The best character is the sarcastic mathematician, Ian Malcolm (Jeff Goldblum), who insists resurrecting dinosaurs is a terrible idea for the modern age. Goldblum is so good with the script written by David Koepp that my favorite scene in the picture is when the main characters sit around the dinner table to discuss what has surprisingly been thrust upon them. I yearned for more scenes like this. Ian Malcolm offers up a new iteration of “Matt Hooper” (Richard Dreyfuss in Jaws) that I just didn’t get enough of. Only the surface is scratched on the argument of intelligence versus stupidity. In Jaws, we got nearly a full hour of this welcome back and forth.
What lacks is what Jaws provided over a decade earlier. The debates of how to live (or die) with dangerous animals begins, but doesn’t finish in Jurassic Park. It merely gets started, and then the argument gets abandoned to allow for unending carnage. Don’t get me wrong. I love carnage in my movies. However, Crichton illustrated an even amount of attention to chaos blended with intelligence (or ignorant lack thereof) when he wrote his book. I got a textbook education from Michael Crichton. From Steven Spielberg and David Koepp, I just got a thin dog eared comic book.
Goldblum is third in line in the cast credits behind Sam Neill and Laura Dern as Alan Grant, a paleontologist, and Ellie Satler, a paleobotanist. They, along with Malcolm, are cordially invited by billionaire entrepreneur John Hammond (Richard Attenborough) to visit his private island that is soon to be converted into Jurassic Park, a zoo/amusement park consisting of live dinosaur attractions. The dinner sets up the debate of Hammond versus the three scientists. Is anyone being responsible with the potential to act upon breakthrough discoveries?
Granted, if Hollywood was going to make a dinosaur movie, then it was going to be catered to children age 10 and up. Kids and families of four or more sell tickets. The novel doesn’t aim towards that demographic, however. It is darker and the Hammond character is more sinister and greedier. He’s not a fleshed-out villain in the film. He’s lovable. The film simplifies itself too much as it devolves into a run and chase and chew and chomp adventure of screams and outstanding John Williams music.

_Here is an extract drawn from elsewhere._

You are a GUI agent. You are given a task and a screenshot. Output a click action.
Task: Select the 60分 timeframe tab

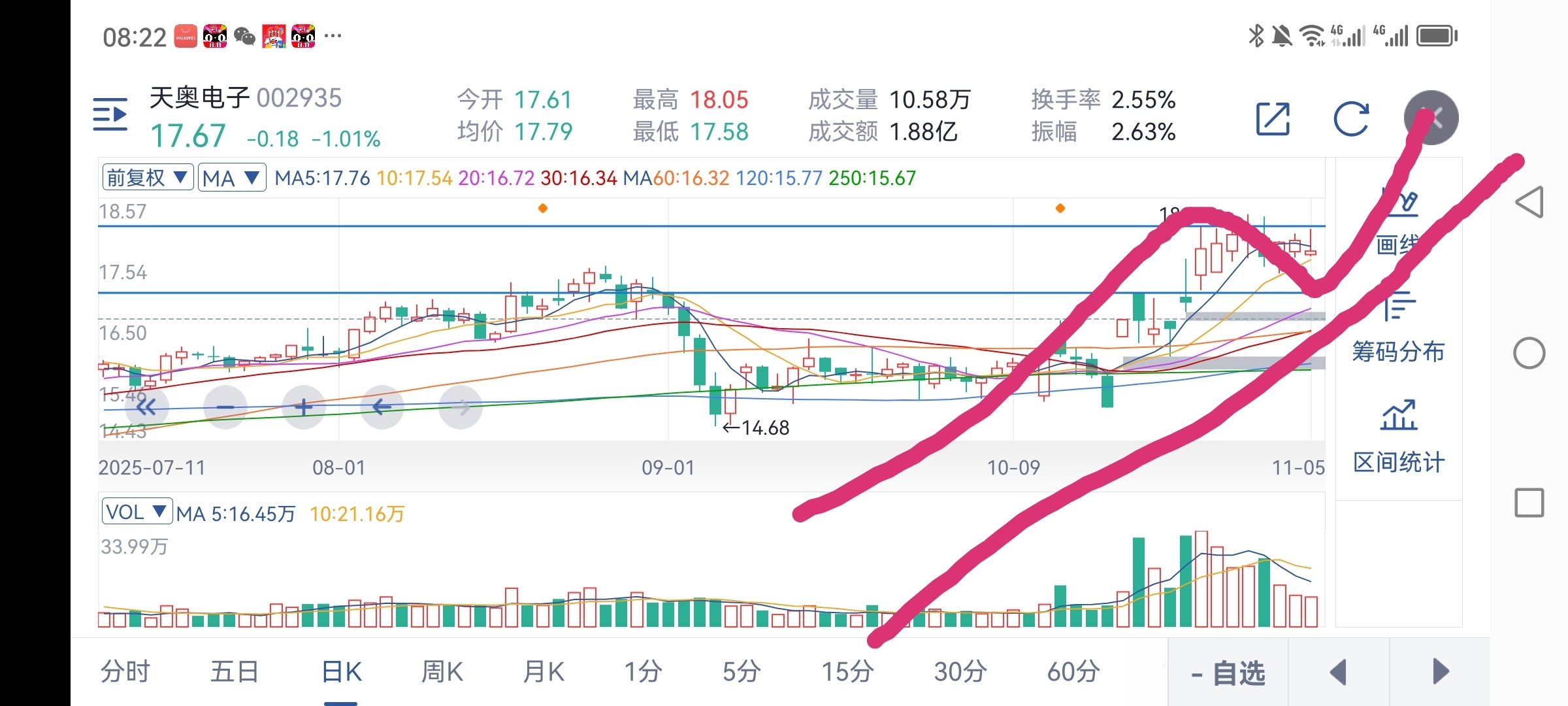click(x=1073, y=671)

I watch the film over and over again because visually it remains magnificent, but I still remind myself that it is not enough. Steven Spielberg’s film is admired and so well regarded and perhaps it is deserving of its legacy, thirty years, five sequel films and a couple of Universal Studios attractions later. On the other hand, I wish it allowed its brain to develop a little bit more.
Steven Spielberg’s interpretation of Jurassic Park could’ve been as smart as a velociraptor.